• INSTRUCTION 1: Using the South Florida travel post below, explain in one to three sentences why the authors chose the Driftsun Almanor 130 inflatable kayak.
• INSTRUCTION 2: Extend the South Florida travel post below, picking up after its final sentence.

• DOCUMENT SECTION:
......

We lived in northern Palm Beach County (separately and together) for decades. I grew up in Martin County, which is immediately north of Palm Beach County. Over the course of those years we have visited All. The. Places. whether on our own or while hosting visitors from out of town. The area is full of friends and family. As a result, it is impossible for me to be even remotely objective when describing this area, so in this post I’ll just give a few reasons why this part of South Florida is the best.
The Best State Park
As I wrote about a few weeks ago, it’s very difficult to get winter reservations at Jonathan Dickinson State Park, but there is a reason for all the fuss. Not only is the park located in a scenic area of South Florida, but the park itself has a lot to offer visitors. The Pine Grove Campground was obviously laid out by someone with plenty of RV experience, because the sites are great. Sites are large and level with full hookups (electric, water, sewer), and even though there is little tree cover on this sand dune (don’t be fooled by the name!) there is still a decent amount of privacy. The park strategically angles and offsets the sites and uses some large seagrape mounds to create a surprising level of privacy in this fairly open campground. The bathhouses are modern and spotless, and there are four separate bathhouses serving just 90 sites so there are no lines for showers and it’s never a long trek to the bathhouse. Unusually for public parks, this state park even receives mail for campers. All this good stuff comes at the very affordable price of $26/night. There is a second campground located further into the park, near the river recreation area, called the River Campground. It’s a little more rustic and more suited for smaller rigs, though several of the long pull-throughs on the outside of the loop would work for big rigs and offer great nature views and a much quieter environment away from US1.
Outside of the campground, the main attraction of the park is the lovely Loxahatchee River, which is federally designated as a National Wild and Scenic River. The portion of the river from the state park inland is almost completely undeveloped, making for a real Florida adventure by water. The concessionaire at the park’s boat ramp rents kayaks and canoes, but we took the opportunity to try out our new inflatable kayak. There are many options on the market, and after much research we ended up with the Driftsun Almanor 130. We don’t have a lot of extra storage space; our truck bed is covered with a tonneau cover that is the height of the bed alone and not a cap that goes up to the full height of the cab. Most of our truck bed space is full with our generator, grill, solar panel, electrical cords, water hoses, and tools. The kayak model we chose packs down to a very small size, weighs only 35 pounds, and yet according to reviews is very durable. We are not expert kayakers, but we thought the tracking, maneuverability, and steering of the boat were fairly comparable to hard-sided sit-on-top kayaks that we have rented. We have a water-intensive itinerary in 2020, and I think our new craft will be a perfect tool to help us enjoy many of those places.
The upland areas of the park also offer plenty of hiking, including several sections of the Florida Trail, which we explored much more in our prior stays, as detailed in this post and in this post.
The Best Golf
I am a graduate of Wake Forest University which has a proud tradition of golf greatness. Among my fellow Demon Deacons are The King (Arnold Palmer), Len Mattiace, Curtis Strange, Lanny Wadkins, Billy Andrade, three Haases (Jerry, Jay, and Bill), and Webb Simpson. I have never played a round of golf in my life but obviously my BA from WFU qualifies me to comment critically on all things golf.

......

• RECORDED DATA:
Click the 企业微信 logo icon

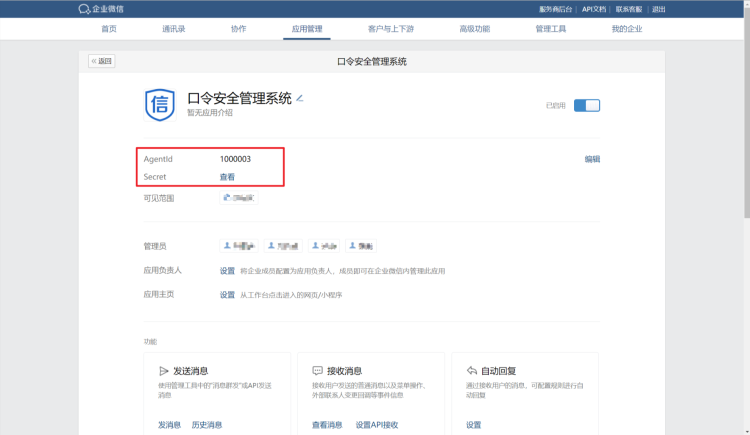pos(84,9)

......

• TASK ANSWER 1: They have little spare storage: their truck bed has a tonneau cover only as high as the bed, and the space is mostly filled with a generator, grill, solar panel, electrical cords, water hoses, and tools. The Driftsun Almanor 130 packs down very small and weighs only 35 pounds, yet reviews describe it as very durable.

• TASK ANSWER 2:
The World Golf Hall of Fame may be located in Ponte Vedra Beach, up the coast between St. Augustine and Jacksonville, but in our hearts we know that northern Palm Beach County is the true home of American golf. Not only is the PGA of America headquartered here, but ever since Jack Nicklaus moved to the area in 1967 the place has been crawling with golfers. Local news tells us that 45 current PGA tour members live in this area. When we lived in northern Palm Beach County, professional golfers who lived within a 5-mile radius of our home included Tiger Woods, Dustin Johnson, Rory McIlroy, Ernie Els, and Louis Oosthuizen. These golfers were an everyday part of the community; Ernie and his wife established a local charter school for kids with disabilities, and many golfers were frequently seen at restaurants around town. Sadly, I am so oblivious that I never noticed any, but I am pretty sure I was once in line at Whole Foods behind Tiger’s then-wife Elin, so that’s something.
There are many great courses in the area, but the top dog is the outstanding Champion Course at PGA National. The famous three-hole stretch designed by Jack Nicklaus and known as the Bear Trap (holes 15 through 17) is a real technical and mental challenge for golfers, not just a gimmick like the annoying little 17th green island at TPC Sawgrass in Ponte Vedra. Happily, our visit coincided with the Honda Classic golf tournament, a PGA Tour event played each year on the Champion Course which we have attended many times.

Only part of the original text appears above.